The present perfect is used to refer to a completed past action that’s relevant to the present or to an action that began in the past and may continue in the present.

It’s used to talk about experience up to now, a change that occurred over time, recent actions (often used with “just”), and unfinished action that is expected to be completed (in the negative, often with “yet”).

The present perfect is formed using the auxiliary verb “have” along with the past participle of the main verb. The only exception is the third person singular form (“he”, “she”, “it”, and singular nouns), which uses “has” instead of “have.”

In affirmative present perfect statements, the subject and auxiliary verb are often contracted (e.g., “I’ve dreamed”).

Examples: How to use the present perfect
I’ve visited Paris twice before.

The theater group has improved.

Sashi has just brushed his teeth.

Dana has not graduated from college yet.

The present perfect can also be used along with future simple tense constructions to describe a future action. In these instances, the present perfect clause is usually preceded by a subordinating conjunction (e.g., “when”, “until”).

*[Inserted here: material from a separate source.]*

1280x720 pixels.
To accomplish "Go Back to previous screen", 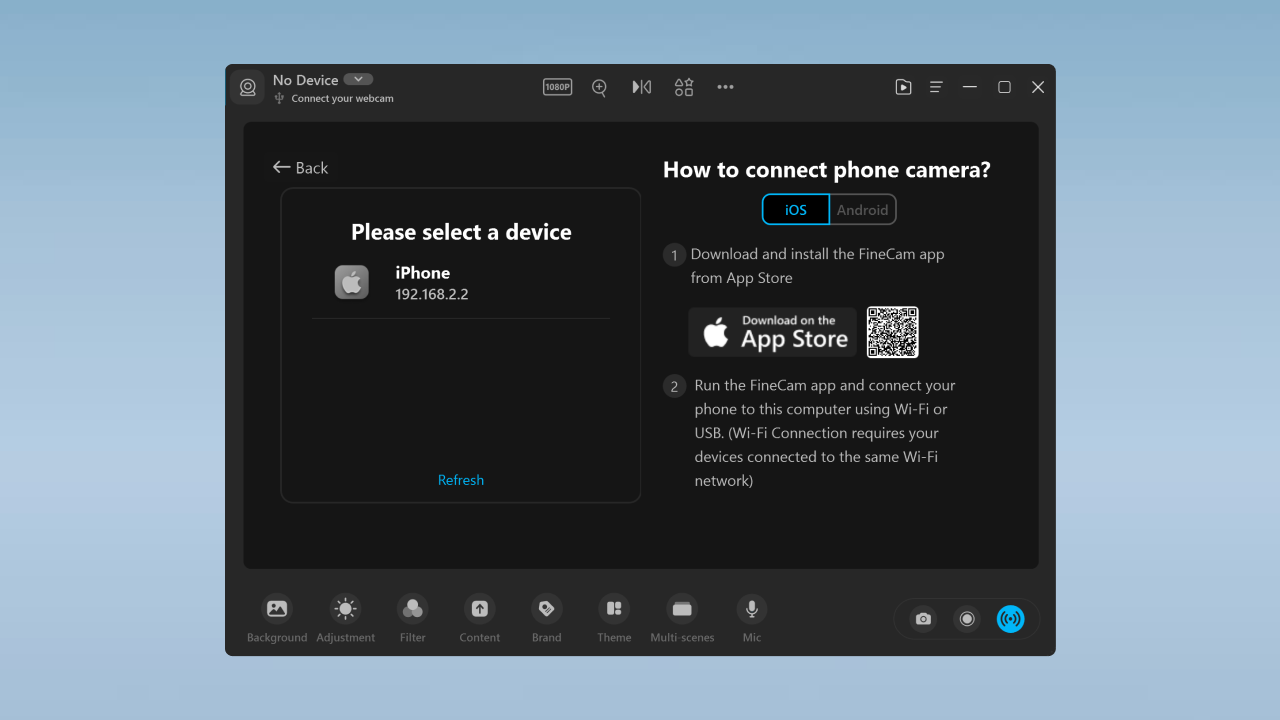I will pyautogui.click(x=301, y=168).
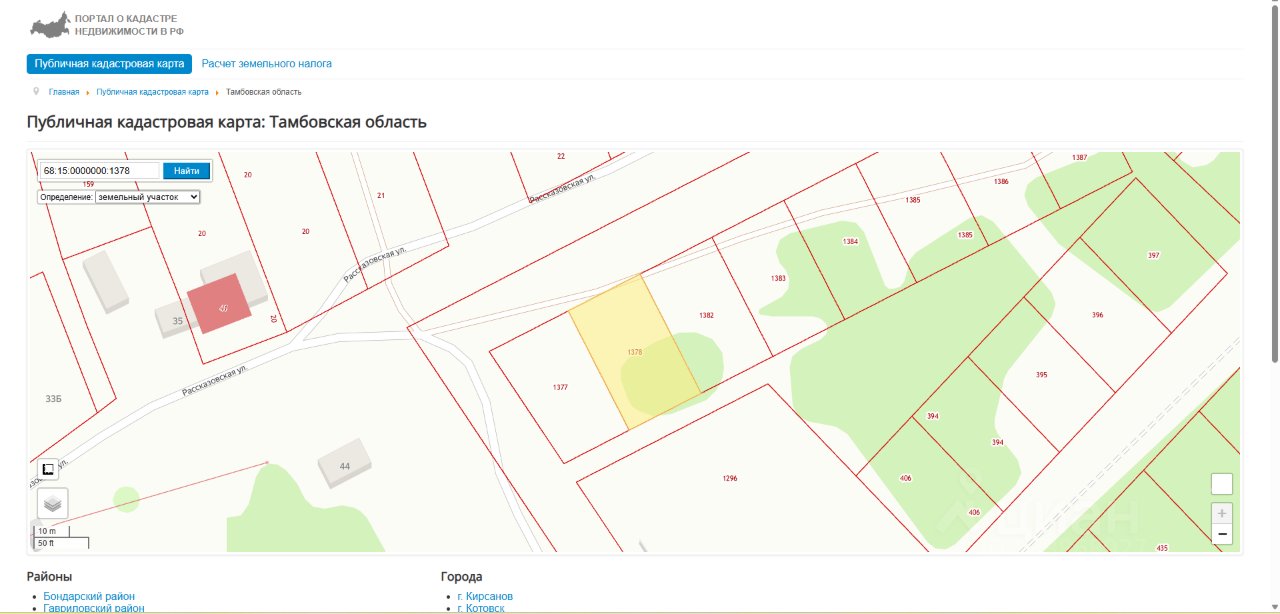
Task: Open the map layers switcher
Action: click(53, 504)
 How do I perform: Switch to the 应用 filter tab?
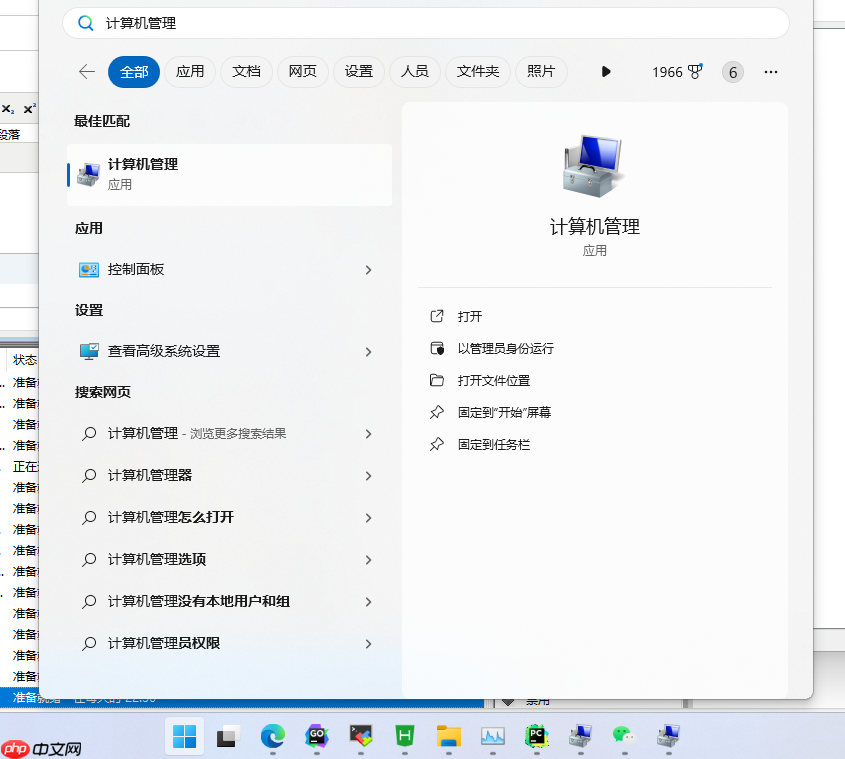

Examples: Present perfect and future simple
I’ll call you as soon as I’ve arrived.

After Anna has presented the report, we’ll take a short break.

Note
When the present perfect occurs more than once in a sentence and refers to the same subject, the second verb can be written without the auxiliary verb “have.” If the second instance refers to a different subject, a conjugated form of the auxiliary verb should be included.

  • I’ve cleaned the kitchen and cooked dinner.
  • Jennifer has left, and Henry has arrived.

Indicating time

As the present perfect refers to an action that occurred at an unspecified time in the past, sentences in the present perfect commonly use adverbs that refer to non-specific time (e.g., “ever”, “never”, “once”, and “so far”).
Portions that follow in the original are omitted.